Permainan. Seorang bayi pada usia ini mungkin juga menemukan permainan menyenangkan menjatuhkan sesuatu dan meminta orangtua mengambilkannya. Memungut barang yang jatuh lagi dan lagi mungkin memberikan kegembiraan besar pada seorang anak, tetapi melakukannya jauh lebih tidak menarik bagi orangtua. Tidak ada jalan untuk menyarankan seberapa sering orangtua harus menyerah pada tingkah laku yang jelas-jelas mempermainkan ini.

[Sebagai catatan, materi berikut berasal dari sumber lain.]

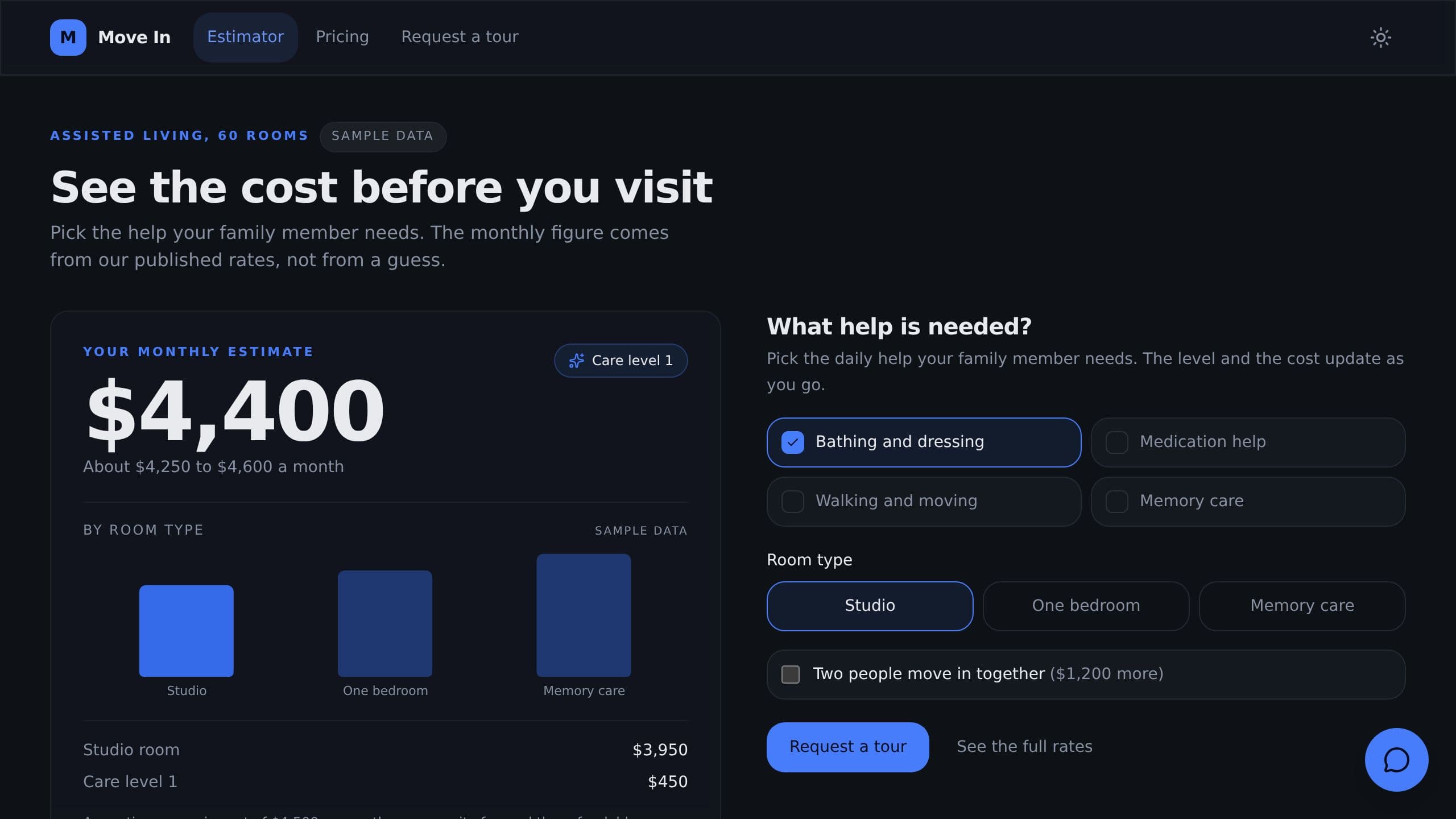Open Request a tour in navigation bar
Viewport: 1456px width, 819px height.
[x=460, y=37]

Kemajuan fisik. Pada bulan ketujuh, banyak bayi telah mulai berjalan-jalan dan tidak bisa lagi ditinggalkan sendiri dengan aman. Kemampuan merangkak meningkat, walau beberapa bayi lebih suka menyeret pantat di lantai. Banyak juga yang sudah mulai menarik diri mereka ke posisi berdiri, suatu pengalaman yang mungkin mereka rasa sangat menyenangkan tetapi juga sedikit menakutkan pada mulanya, karena mereka belum tahu bagaimana menurunkan diri mereka. Jangkauan lengan dan tangan juga banyak meningkat. Bayi menggunakan setiap tangan terlepas dari lainnya, mungkin tanpa memilih tangan yang disukai. Kebanyakan bayi suka membanting mainan atau obyek lain bersama-sama, dan membandingkan perbedaan ukuran atau bentuk mereka. Bayi juga mungkin tertarik menusuk barang-barang. Semua colokan listrik yang tidak terpakai di rumah kini harus dibungkus dengan plastik.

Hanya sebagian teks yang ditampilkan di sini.